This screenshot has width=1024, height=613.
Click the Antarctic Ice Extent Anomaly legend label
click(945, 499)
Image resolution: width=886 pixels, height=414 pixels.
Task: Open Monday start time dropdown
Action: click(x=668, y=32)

○ ○ ○ ○ ○

Exercise:
Every entry should be output exactly as written, please.

Exercise answer:
This screenshot has width=1024, height=613.
Click the Antarctic Ice Extent Anomaly legend label
click(945, 499)
Image resolution: width=886 pixels, height=414 pixels.
Task: Open Monday start time dropdown
Action: click(x=668, y=32)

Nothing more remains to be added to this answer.